Two more people have been killed in an overnight clashes between demonstrators and security forces in Gabon’s capital Libreville after disputed elections.
The deaths bring the number killed to five following a second day of violence.
Security forces in Gabon have arrested more than 1,000 people since the presidential vote.
Protests began after Wednesday’s announcement that President Ali Bongo had narrowly been re-elected.
Opposition leader in Gabon says a presidential guard helicopter bombed his headquarters and killed two people.
Gabonese security forces stormed the headquarters of the defeated presidential candidate, Jean Ping, as unrest continues after Saturday’s disputed election.
A government spokesman said the operation in the capital, Libreville, was aimed at rooting out criminals.
The election result, announced on Wednesday afternoon, gave Mr Bongo a second seven-year term with 49.8% of the vote to Mr Ping’s 48.2 %, a margin of 5,594 votes.
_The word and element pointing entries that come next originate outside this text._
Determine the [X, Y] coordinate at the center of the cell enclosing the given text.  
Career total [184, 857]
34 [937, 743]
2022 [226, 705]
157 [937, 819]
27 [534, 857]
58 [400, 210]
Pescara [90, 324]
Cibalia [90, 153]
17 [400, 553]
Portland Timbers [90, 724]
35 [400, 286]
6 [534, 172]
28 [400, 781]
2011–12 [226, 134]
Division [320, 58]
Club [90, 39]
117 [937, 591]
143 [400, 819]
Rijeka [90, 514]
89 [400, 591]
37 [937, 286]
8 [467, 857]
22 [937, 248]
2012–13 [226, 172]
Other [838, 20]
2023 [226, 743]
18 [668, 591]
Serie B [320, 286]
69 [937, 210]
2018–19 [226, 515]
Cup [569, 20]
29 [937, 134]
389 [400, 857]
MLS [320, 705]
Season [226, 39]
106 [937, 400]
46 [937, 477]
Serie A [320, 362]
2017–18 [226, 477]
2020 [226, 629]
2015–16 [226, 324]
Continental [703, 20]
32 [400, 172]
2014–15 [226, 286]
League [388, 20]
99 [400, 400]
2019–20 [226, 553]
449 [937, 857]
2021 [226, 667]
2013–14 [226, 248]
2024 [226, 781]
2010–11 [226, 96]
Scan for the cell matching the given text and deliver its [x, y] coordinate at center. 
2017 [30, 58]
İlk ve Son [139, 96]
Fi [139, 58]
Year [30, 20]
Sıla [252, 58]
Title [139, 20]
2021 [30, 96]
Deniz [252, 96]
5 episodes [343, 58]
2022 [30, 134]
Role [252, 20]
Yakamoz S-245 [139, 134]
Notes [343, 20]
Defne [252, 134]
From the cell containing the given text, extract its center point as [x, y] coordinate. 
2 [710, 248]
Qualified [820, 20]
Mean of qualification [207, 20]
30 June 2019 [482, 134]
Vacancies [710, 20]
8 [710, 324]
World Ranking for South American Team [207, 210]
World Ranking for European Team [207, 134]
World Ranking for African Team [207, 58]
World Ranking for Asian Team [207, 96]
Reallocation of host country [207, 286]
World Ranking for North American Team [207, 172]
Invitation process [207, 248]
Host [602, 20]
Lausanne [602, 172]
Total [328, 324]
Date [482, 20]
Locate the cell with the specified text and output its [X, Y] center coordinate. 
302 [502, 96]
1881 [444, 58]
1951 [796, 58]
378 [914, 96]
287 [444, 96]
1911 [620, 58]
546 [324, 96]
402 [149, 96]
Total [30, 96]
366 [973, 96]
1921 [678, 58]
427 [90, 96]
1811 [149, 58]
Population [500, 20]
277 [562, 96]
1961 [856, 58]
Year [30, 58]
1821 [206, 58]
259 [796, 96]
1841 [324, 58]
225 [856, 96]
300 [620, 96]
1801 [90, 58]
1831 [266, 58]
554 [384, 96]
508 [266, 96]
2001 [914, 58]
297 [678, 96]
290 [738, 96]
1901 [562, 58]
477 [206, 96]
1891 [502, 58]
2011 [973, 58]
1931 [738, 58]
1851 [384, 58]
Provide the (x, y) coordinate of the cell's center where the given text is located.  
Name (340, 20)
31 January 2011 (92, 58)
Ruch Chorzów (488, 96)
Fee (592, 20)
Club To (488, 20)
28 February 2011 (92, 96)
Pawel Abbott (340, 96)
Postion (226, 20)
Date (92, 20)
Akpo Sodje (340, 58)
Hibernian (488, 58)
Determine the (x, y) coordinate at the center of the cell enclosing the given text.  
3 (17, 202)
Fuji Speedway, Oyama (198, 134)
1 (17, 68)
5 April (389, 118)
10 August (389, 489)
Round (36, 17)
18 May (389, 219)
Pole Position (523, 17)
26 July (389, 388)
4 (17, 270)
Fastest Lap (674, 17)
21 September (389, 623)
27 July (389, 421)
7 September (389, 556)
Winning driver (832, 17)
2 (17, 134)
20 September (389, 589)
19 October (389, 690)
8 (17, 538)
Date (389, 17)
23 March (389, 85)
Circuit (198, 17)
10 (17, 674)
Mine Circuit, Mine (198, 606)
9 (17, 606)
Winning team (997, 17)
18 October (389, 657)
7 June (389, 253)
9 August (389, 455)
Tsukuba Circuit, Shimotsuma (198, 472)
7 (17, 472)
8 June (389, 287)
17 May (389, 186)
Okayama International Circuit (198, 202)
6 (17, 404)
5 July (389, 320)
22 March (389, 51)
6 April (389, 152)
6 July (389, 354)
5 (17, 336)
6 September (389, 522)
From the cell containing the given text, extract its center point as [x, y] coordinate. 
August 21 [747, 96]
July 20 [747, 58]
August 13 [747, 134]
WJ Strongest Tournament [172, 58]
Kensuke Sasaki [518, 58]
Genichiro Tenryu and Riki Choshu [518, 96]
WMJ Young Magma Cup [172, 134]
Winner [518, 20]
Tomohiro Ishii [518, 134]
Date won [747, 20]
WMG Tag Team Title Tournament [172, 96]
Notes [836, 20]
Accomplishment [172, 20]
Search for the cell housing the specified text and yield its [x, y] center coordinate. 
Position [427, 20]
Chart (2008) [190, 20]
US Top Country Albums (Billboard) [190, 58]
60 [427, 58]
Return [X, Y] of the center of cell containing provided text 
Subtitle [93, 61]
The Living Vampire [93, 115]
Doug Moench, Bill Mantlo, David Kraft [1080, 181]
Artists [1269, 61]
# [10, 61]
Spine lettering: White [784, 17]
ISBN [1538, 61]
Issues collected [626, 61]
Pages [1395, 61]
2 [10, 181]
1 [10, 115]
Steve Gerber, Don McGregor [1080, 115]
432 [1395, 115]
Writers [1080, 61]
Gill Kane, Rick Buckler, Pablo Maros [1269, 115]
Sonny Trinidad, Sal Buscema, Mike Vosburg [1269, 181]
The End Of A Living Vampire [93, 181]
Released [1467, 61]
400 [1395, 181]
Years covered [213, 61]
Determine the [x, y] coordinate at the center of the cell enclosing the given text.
Mr Ping said the election was fraudulent and “everybody knows” he won.
Mr Bongo took office in 2009 after an election marred by violence, succeeding his father Omar Bongo who had come to power in 1967.
Mr Ping had been a close ally of Omar Bongo, serving him in ministerial roles and having two children with his daughter, Pascaline, a former Gabonese foreign minister herself.